Tempo Teufel

In Horgen hat ein grün getarnter Blitzkasten für rote Köpfe gesorgt. Worum geht es wirklich? Eine Analyse. 

30.07.2025 – In Phase 1 einer Geschwindigkeitsbusse beherrscht mich das Schikane-Narrativ. Für mich ist klar: Wenn ich zu schnell fahre, kriege ich nur deshalb eine Busse, weil der Staat mich als Autofahrer schikanieren will. Und weil die Links-Grünen finden, ich solle zu Fuss gehen oder Velo fahren. Zumindest denke ich das in jenem Moment, wenn der Blitz aus dem Kasten in mein Gesicht fährt.

Ist die Wut verraucht, folgt Phase 2. Das Sicherheits-Narrativ übernimmt die Führung in meinem Kopf. «Regeln sind da, um die Bevölkerung zu schützen». Zumindest ein bisschen, denn Unfälle gibt es immer wieder und das ist gesellschaftlich akzeptiert, sonst müsste Autofahren verboten werden (wie bis vor 100 Jahren im Kanton Graubünden – aber das ist eine andere Geschichte).
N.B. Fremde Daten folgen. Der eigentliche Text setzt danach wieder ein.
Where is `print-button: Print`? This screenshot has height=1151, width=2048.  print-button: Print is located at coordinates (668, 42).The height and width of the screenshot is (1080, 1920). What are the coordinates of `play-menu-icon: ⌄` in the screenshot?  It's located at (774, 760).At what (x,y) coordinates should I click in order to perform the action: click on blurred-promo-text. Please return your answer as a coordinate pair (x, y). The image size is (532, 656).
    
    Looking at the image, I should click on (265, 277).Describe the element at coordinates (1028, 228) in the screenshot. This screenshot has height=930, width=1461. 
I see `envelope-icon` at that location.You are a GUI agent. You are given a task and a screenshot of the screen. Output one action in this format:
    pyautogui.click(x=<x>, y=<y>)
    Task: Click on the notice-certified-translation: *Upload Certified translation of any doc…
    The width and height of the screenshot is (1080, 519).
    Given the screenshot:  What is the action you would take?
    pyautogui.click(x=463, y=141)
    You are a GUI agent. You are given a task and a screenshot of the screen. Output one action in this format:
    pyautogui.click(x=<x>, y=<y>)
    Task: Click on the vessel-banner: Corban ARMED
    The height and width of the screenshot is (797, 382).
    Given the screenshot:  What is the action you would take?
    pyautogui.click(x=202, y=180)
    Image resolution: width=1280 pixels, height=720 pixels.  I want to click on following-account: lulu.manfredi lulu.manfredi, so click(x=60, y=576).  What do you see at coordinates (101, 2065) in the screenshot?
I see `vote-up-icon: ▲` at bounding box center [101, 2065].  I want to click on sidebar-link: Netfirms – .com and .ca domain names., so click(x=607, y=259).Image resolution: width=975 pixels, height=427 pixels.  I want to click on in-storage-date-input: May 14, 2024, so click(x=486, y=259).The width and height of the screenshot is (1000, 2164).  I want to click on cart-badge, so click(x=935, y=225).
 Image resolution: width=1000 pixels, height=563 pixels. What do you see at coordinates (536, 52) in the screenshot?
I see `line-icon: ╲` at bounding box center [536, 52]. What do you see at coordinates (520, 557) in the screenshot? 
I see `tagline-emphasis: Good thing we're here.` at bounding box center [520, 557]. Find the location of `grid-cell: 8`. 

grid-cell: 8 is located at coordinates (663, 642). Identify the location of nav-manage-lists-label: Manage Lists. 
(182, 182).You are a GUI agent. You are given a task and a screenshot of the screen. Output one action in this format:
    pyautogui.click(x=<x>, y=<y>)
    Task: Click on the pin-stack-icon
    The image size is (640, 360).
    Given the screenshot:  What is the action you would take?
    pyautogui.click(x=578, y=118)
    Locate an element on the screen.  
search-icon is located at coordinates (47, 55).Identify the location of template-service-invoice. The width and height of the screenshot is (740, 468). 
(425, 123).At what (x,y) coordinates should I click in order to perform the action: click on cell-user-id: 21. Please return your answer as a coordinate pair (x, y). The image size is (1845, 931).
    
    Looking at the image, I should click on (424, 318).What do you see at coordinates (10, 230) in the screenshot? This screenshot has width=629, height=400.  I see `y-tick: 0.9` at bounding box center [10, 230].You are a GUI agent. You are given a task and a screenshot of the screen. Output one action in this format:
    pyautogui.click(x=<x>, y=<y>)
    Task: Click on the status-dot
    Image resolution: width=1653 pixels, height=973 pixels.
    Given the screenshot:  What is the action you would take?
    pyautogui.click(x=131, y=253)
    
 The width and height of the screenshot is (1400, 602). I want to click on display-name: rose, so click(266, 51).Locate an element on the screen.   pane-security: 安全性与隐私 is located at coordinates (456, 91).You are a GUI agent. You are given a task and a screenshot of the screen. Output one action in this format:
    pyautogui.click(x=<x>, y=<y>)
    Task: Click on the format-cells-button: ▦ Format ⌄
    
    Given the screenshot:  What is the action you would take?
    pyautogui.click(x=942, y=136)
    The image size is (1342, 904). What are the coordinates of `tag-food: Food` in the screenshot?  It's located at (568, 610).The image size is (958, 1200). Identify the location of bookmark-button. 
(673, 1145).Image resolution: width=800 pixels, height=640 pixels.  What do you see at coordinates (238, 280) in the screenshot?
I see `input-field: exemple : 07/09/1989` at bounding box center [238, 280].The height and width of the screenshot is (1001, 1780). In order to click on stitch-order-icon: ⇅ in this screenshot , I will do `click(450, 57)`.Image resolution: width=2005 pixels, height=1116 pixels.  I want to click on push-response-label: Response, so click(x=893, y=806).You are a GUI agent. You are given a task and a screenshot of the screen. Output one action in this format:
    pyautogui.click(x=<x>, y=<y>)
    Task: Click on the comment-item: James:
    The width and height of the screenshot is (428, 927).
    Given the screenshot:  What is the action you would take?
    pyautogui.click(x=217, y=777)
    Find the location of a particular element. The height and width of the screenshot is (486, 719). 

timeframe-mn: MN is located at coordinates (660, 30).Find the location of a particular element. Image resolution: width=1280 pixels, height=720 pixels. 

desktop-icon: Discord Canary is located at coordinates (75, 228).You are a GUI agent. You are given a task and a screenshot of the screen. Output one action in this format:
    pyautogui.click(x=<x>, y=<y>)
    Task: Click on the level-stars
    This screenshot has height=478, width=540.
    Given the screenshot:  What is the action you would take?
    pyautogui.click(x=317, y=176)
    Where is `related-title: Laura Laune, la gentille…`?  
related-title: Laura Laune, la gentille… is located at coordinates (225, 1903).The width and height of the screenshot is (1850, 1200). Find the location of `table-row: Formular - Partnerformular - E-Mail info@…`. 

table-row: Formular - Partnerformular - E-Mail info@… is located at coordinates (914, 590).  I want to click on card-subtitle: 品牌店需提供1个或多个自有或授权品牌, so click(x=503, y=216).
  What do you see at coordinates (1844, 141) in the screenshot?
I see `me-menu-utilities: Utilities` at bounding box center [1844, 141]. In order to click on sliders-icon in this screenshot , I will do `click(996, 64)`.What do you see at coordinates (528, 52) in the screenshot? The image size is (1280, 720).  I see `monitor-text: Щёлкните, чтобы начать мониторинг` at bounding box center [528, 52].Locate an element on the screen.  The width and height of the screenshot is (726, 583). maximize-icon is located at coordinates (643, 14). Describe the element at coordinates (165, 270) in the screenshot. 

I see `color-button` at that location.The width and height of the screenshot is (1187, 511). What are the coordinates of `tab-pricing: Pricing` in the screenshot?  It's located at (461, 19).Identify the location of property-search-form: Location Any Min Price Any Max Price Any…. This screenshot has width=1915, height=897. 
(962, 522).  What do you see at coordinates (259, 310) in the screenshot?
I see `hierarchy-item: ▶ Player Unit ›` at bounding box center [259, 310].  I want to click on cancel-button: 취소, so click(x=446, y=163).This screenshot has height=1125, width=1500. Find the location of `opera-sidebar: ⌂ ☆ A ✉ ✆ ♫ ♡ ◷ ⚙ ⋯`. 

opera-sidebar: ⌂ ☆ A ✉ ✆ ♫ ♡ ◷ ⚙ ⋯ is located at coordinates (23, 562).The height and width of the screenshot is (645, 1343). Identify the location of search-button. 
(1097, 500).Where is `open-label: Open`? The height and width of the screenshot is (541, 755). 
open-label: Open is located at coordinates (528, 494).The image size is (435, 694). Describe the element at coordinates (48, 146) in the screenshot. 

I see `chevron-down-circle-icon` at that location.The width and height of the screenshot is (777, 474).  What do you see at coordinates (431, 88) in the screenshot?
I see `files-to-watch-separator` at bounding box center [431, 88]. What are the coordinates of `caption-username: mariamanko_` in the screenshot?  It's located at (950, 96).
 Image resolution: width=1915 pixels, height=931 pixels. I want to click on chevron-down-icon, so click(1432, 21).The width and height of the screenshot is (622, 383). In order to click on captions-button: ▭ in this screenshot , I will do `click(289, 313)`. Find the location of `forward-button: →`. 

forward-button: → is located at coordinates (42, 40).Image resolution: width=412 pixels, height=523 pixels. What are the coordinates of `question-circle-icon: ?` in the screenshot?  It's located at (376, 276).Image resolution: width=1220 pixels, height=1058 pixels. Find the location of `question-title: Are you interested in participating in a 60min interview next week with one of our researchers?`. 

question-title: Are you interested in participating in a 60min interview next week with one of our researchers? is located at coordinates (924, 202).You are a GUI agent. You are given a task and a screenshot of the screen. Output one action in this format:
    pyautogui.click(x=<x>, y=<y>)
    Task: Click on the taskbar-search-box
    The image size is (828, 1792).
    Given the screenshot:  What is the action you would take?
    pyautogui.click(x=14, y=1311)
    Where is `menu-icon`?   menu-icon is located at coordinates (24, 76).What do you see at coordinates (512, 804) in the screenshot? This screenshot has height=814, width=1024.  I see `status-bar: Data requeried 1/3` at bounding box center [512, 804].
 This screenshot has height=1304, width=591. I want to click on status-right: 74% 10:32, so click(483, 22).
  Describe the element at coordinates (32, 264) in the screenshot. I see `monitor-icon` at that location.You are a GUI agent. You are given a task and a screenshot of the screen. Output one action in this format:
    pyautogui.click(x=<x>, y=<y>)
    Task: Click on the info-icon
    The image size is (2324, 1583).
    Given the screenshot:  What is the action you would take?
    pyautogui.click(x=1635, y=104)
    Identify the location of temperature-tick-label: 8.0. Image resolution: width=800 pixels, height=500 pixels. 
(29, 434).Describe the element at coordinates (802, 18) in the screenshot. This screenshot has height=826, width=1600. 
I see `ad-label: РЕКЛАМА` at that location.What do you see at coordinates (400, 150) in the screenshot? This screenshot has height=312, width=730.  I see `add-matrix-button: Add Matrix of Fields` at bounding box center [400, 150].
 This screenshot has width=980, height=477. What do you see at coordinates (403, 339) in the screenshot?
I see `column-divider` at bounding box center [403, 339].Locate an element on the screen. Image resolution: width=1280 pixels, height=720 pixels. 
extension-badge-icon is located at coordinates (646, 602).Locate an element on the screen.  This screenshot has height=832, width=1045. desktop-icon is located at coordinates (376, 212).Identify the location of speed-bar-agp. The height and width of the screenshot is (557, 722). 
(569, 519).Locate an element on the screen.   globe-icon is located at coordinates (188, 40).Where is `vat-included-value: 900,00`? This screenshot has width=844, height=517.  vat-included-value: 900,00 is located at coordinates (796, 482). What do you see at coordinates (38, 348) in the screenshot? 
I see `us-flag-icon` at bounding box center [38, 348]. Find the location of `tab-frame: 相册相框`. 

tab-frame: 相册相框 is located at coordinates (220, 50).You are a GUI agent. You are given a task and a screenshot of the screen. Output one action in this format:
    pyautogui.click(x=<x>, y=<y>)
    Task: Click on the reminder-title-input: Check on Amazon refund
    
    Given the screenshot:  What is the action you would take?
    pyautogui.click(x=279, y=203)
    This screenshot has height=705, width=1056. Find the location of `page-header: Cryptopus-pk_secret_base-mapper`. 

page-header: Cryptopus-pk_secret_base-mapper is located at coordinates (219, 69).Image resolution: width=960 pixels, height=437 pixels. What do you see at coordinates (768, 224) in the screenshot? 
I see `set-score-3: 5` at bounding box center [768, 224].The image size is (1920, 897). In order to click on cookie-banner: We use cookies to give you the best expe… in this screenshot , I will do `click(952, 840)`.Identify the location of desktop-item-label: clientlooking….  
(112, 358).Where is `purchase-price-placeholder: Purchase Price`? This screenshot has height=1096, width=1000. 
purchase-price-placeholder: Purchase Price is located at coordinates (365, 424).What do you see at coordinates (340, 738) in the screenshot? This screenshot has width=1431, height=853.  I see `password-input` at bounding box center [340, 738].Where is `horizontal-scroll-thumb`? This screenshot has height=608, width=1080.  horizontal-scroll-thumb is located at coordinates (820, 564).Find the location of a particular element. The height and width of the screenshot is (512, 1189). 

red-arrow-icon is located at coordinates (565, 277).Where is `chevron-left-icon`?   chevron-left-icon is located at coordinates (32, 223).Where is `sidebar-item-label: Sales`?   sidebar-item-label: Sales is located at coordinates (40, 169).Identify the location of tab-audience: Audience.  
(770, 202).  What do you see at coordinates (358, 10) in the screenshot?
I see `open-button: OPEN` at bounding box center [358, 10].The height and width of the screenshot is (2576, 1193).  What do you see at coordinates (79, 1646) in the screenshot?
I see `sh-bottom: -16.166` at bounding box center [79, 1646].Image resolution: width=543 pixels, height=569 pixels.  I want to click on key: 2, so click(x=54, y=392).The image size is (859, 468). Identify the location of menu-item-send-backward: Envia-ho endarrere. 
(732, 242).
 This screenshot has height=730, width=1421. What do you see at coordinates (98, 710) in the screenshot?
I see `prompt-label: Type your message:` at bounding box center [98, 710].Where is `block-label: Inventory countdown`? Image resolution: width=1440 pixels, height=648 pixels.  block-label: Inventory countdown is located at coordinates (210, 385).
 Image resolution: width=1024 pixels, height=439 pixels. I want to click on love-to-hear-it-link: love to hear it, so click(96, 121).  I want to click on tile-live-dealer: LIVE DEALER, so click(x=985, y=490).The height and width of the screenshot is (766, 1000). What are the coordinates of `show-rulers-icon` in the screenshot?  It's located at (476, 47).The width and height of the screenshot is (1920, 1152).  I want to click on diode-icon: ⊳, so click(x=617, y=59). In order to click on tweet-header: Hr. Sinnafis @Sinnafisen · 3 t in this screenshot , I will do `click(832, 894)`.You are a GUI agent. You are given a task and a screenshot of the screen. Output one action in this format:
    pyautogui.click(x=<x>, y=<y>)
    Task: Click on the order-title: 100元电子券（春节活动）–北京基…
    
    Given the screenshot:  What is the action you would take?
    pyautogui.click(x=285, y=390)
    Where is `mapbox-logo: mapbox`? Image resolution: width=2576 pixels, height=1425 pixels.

Wenn nun also Horgen grosses mediales Aufsehen erregt, weil dort ein Blitzer mit einem grünen Naturkleid fast unsichtbar lauert, ist das wegen dem Schikane-Narrativ. Geschimpft wird über Abzockerei. Wenn schon Kontrollen, dann bitte solche, die man auch vorhersieht, damit man ihnen ausweichen und Geld sparen kann.

Geht es wirklich um den Blitzkasten? Oder eher um die Auffassung, Verkehrssicherheit sei sekundär, Hauptsache man gelangt schnell von A nach B.

Und hier liegt das Grundproblem.

Es ist zwar erwiesen, dass versteckte Kontrollen mehr Wirkung entfalten. So hat beispielsweise eine Studie aus Neuseeland aus den späten 90er Jahren aufgezeigt, dass versteckte Blitzer zu allgemeinem Temporückgang führen. Die Unfallrate sank um 11 Prozent, Verletzungen um 19 Prozent und es gab 8 Prozent weniger Verletzte pro Unfall im Vergleich zu sichtbaren Blitzern. Eine Metaanalyse aus 35 weltweit durchgeführten Studien 2011 ergab dasselbe Ergebnis: Reduktion von Unfällen und Reduktion der Schwere der Unfälle.

Man müsste also weniger darüber reden, ob Blitzkästen sichtbar oder unsichtbar sein sollen, sondern darüber, welche Werte uns in der Gesellschaft wichtiger sind: So schnell wie möglich von A nach B oder der gesundheitliche Schutz der Bevölkerung. So lange die Debatte auf dem Abzocker-Narrativ läuft, wird es keine Beruhigung in der Diskussion geben. Aktuell ist das Thema der Blitzer ein Katz- und Maus-Spiel. Das darf es eigentlich nicht sein.